Differences in sensory responses to meal ingestion were also apparent. Reductions in anterior insular connectivity related to greater satiety and well-being were found in men but not in women, in agreement with previous findings. Patterns in the thalamus were opposite to those of the anterior insula. The women under study showed increased thalamic connectivity, which was related to changes in meal-related sensations including satiety and digestive well-being. Simply put, women experienced more satiety and satisfaction after the palatable meal compared to men.

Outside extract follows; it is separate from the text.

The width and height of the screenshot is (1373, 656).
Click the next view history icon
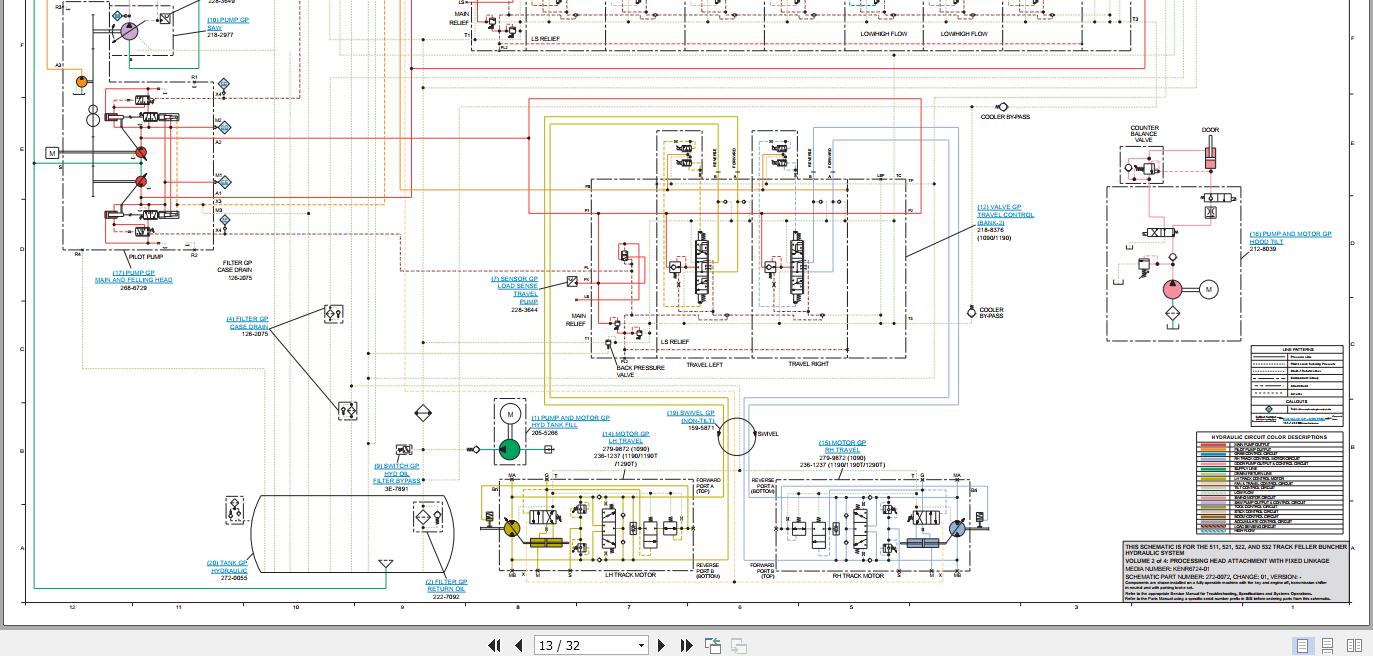point(738,646)
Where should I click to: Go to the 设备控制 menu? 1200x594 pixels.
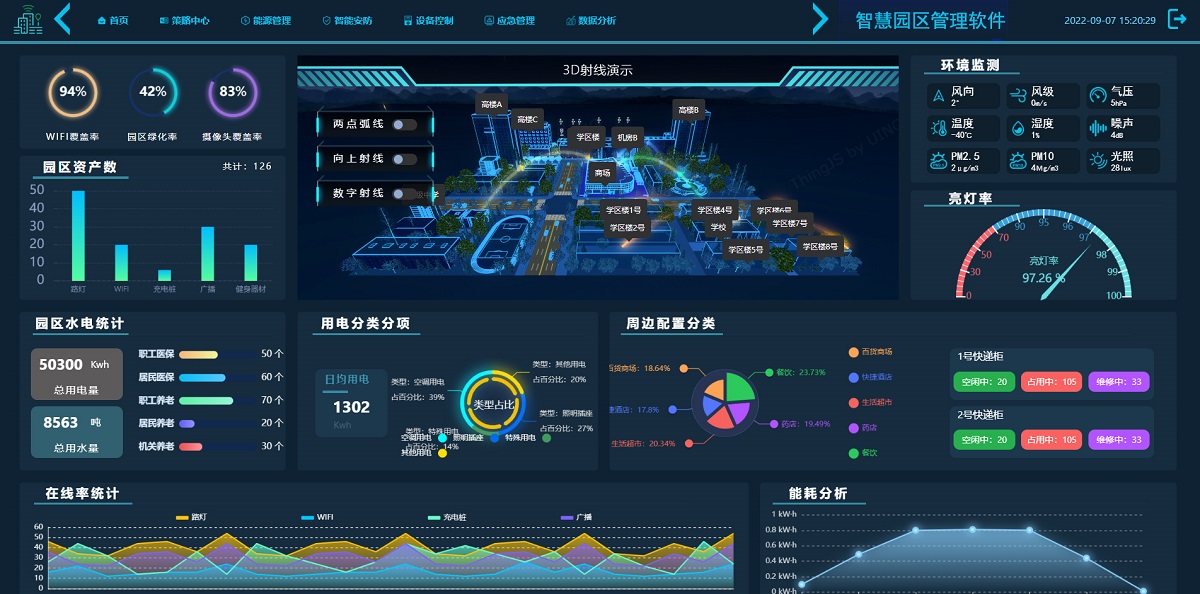(x=428, y=20)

On the whole, the findings show sex specific differences in brain activity and subjective meal-related satiety and digestive well-being after the ingestion of a palatable meal. Thus, there is a strong chance that sex should start being considered as an important biological variable in studies exploring postprandial sensations related to meal ingestion.

In that regard, the importance of sex also seems to be important in understanding gut microbiota-host interactions with mental health across lifespan.

This original article belongs to the special issue “Food and Diet for Gut Function and Dysfunction” in the peer reviewed open access journal Nutrients. This issue was instigated by the European Society of Neurogastroenterology and Motility, guest edited by Profs Fernando Azpiroz and Paul Enck, and made possible through an unrestricted educational grant from Danone.



Kilpatrick L, Pribic T, Ciccantelli B, et al. Sex differences and commonalities in the impact of a palatable meal on thalamic and insular connectivity. Nutrients. 2020; 12(6), 1627. doi: 10.3390/nu12061627.